▸ Extracted data
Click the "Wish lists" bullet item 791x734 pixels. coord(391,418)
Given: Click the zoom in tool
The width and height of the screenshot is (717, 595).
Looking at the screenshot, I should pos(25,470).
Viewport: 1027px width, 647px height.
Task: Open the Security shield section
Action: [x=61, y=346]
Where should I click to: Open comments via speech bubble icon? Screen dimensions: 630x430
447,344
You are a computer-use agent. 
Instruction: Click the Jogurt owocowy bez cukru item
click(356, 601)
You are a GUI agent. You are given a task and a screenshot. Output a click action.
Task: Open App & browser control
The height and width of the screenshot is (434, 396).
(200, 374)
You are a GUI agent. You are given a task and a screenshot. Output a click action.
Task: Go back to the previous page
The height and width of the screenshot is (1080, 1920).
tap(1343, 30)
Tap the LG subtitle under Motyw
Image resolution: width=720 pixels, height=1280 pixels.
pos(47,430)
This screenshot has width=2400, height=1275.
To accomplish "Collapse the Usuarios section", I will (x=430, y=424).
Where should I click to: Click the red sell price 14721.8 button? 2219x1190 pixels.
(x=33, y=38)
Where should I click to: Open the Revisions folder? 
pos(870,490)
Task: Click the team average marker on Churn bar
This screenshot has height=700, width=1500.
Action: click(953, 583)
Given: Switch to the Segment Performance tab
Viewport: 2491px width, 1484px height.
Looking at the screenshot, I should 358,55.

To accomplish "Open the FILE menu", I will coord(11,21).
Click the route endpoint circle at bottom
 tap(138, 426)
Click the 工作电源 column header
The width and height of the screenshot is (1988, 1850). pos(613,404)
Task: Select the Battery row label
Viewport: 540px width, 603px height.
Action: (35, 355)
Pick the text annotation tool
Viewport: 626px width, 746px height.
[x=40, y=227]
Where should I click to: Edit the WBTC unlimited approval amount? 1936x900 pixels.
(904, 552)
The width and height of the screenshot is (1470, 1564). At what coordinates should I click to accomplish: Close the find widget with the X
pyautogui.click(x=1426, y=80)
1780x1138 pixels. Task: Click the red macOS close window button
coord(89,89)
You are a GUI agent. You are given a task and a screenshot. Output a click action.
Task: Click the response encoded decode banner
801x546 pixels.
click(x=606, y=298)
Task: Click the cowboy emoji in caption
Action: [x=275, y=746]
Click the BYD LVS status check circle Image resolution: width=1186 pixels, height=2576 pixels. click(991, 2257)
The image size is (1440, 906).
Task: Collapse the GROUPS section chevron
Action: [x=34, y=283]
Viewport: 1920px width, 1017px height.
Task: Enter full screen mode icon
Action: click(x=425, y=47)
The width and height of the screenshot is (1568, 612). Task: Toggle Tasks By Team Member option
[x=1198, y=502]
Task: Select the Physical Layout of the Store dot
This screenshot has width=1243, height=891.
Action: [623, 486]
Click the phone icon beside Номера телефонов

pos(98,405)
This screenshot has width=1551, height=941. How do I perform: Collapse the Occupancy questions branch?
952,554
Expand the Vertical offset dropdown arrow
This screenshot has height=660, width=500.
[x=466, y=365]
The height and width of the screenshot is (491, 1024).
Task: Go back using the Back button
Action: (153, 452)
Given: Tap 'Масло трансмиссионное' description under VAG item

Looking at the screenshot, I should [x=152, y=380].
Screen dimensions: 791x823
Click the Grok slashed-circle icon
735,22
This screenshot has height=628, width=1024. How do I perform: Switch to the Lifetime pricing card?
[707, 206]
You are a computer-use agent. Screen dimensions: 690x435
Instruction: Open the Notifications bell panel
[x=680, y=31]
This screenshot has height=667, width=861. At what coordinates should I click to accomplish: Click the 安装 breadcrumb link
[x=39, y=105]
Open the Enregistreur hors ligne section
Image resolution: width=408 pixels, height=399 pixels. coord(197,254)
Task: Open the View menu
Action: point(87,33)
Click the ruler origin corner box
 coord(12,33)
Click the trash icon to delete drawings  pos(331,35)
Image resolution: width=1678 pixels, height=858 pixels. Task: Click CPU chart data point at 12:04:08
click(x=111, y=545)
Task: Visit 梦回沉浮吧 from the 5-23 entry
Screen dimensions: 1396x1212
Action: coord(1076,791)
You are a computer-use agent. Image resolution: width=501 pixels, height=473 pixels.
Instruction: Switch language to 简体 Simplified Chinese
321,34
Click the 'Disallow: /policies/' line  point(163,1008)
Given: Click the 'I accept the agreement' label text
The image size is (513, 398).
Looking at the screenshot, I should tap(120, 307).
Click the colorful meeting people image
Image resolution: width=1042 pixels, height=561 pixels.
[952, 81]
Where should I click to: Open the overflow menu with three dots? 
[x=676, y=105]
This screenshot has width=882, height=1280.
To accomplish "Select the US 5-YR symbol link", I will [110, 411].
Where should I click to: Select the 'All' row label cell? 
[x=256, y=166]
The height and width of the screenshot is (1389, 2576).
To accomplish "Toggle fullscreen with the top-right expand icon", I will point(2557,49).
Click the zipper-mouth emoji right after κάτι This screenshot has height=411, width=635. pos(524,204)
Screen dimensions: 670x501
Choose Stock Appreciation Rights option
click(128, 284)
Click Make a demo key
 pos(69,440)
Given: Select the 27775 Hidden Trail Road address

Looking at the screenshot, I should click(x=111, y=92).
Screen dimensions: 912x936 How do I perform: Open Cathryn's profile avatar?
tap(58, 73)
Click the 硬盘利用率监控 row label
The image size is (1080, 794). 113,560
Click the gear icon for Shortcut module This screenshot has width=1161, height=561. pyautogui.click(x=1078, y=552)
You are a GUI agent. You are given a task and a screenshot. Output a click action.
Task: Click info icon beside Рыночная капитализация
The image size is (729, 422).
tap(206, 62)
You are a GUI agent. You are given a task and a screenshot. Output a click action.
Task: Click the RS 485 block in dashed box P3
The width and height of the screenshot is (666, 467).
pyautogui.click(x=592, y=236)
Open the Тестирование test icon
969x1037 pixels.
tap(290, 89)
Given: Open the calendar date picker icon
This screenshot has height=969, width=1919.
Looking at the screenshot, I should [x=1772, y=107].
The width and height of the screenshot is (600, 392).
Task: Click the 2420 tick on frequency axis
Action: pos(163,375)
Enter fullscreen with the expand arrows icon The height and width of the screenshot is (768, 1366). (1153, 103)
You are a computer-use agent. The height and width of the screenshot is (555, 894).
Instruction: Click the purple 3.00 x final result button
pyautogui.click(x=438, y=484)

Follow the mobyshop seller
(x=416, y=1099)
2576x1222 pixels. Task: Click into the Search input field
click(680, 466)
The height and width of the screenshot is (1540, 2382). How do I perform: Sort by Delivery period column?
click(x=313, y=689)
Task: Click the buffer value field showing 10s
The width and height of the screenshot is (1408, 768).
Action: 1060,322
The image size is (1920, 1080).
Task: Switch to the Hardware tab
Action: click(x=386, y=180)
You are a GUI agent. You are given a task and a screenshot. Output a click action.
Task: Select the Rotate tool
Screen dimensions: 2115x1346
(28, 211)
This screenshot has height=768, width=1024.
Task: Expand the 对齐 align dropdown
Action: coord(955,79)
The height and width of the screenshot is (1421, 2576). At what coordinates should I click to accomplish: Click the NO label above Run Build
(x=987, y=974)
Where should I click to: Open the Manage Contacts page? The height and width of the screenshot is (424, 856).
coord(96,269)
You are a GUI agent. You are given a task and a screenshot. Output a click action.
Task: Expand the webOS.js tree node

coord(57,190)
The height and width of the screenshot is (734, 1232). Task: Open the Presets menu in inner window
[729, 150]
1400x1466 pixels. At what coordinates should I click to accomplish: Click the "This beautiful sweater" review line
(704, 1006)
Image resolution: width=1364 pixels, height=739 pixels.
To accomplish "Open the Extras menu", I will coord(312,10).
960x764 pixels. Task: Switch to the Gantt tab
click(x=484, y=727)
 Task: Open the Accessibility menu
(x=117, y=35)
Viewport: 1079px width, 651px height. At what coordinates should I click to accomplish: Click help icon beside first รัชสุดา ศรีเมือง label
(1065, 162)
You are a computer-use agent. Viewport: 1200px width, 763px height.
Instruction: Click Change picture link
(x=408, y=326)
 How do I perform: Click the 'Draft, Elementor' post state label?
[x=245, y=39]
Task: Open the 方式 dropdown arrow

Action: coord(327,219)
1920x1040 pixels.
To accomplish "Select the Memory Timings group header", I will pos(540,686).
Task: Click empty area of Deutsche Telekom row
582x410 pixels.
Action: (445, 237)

▸ Required task
Turn the rows from the line with "Click the zipper-mouth" up to and including the line with "tap(290, 89)" into a numbered list, leaving out any blank lines.

▸ Exercise output
1. Click the zipper-mouth emoji right after κάτι This screenshot has height=411, width=635. pos(524,204)
2. Screen dimensions: 670x501
3. Choose Stock Appreciation Rights option
4. click(128, 284)
5. Click Make a demo key
6.  pos(69,440)
7. Given: Select the 27775 Hidden Trail Road address
8. Looking at the screenshot, I should click(x=111, y=92).
9. Screen dimensions: 912x936 How do I perform: Open Cathryn's profile avatar?
10. tap(58, 73)
11. Click the 硬盘利用率监控 row label
12. The image size is (1080, 794). 113,560
13. Click the gear icon for Shortcut module This screenshot has width=1161, height=561. pyautogui.click(x=1078, y=552)
14. You are a GUI agent. You are given a task and a screenshot. Output a click action.
15. Task: Click info icon beside Рыночная капитализация
16. The image size is (729, 422).
17. tap(206, 62)
18. You are a GUI agent. You are given a task and a screenshot. Output a click action.
19. Task: Click the RS 485 block in dashed box P3
20. The width and height of the screenshot is (666, 467).
21. pyautogui.click(x=592, y=236)
22. Open the Тестирование test icon
23. 969x1037 pixels.
24. tap(290, 89)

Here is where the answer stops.